**What the task requires:** Filter these records by the string "will", copying each line that holds it.

Content starts

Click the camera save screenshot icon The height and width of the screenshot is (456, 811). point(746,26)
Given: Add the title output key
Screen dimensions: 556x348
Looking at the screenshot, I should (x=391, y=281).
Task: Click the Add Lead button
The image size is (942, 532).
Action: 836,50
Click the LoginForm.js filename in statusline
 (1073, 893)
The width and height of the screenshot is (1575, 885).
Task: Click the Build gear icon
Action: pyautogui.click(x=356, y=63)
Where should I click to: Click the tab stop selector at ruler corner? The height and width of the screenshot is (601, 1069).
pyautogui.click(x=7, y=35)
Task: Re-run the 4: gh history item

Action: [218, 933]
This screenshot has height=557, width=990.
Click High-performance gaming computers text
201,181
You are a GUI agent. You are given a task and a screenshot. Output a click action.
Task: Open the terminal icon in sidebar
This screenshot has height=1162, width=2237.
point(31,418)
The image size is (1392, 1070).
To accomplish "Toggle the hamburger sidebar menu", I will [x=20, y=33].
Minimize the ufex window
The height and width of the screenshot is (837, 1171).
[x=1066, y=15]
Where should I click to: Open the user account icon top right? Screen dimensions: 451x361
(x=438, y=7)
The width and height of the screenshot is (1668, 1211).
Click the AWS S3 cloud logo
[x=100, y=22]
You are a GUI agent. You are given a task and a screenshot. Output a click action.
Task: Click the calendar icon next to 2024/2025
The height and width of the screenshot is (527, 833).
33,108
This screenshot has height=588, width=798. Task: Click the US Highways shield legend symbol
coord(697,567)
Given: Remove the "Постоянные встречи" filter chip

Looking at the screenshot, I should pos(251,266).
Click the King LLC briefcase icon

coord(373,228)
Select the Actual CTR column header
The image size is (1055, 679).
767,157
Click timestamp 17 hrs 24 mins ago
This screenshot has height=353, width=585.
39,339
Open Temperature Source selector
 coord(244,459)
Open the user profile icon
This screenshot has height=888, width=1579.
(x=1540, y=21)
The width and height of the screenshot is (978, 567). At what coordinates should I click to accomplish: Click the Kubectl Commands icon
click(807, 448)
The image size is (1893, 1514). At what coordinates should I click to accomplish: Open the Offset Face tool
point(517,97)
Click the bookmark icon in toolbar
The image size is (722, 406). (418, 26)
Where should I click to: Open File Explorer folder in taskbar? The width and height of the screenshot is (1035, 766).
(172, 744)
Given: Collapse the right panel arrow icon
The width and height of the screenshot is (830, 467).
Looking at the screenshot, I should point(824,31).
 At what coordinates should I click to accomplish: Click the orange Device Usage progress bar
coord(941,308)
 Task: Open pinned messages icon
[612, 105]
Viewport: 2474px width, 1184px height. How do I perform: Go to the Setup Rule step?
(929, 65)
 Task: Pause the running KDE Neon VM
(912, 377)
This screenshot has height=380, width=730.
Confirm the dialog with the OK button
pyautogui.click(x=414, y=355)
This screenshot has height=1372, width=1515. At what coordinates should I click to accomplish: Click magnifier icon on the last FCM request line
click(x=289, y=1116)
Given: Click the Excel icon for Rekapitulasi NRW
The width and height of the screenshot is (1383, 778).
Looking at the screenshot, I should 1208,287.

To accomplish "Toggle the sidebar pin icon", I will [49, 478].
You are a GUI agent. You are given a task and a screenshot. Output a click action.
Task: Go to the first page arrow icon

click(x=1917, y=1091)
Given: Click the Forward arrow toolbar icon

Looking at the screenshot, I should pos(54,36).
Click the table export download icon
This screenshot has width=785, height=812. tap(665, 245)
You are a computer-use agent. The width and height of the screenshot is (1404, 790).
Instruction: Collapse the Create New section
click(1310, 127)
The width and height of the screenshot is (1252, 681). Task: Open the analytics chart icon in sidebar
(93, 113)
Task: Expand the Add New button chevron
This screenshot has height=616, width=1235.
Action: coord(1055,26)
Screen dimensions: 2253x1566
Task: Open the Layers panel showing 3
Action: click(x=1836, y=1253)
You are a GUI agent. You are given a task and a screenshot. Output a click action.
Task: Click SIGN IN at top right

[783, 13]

Content ends

**Result below:**
To accomplish "Toggle the hamburger sidebar menu", I will [x=20, y=33].
To accomplish "Toggle the sidebar pin icon", I will [49, 478].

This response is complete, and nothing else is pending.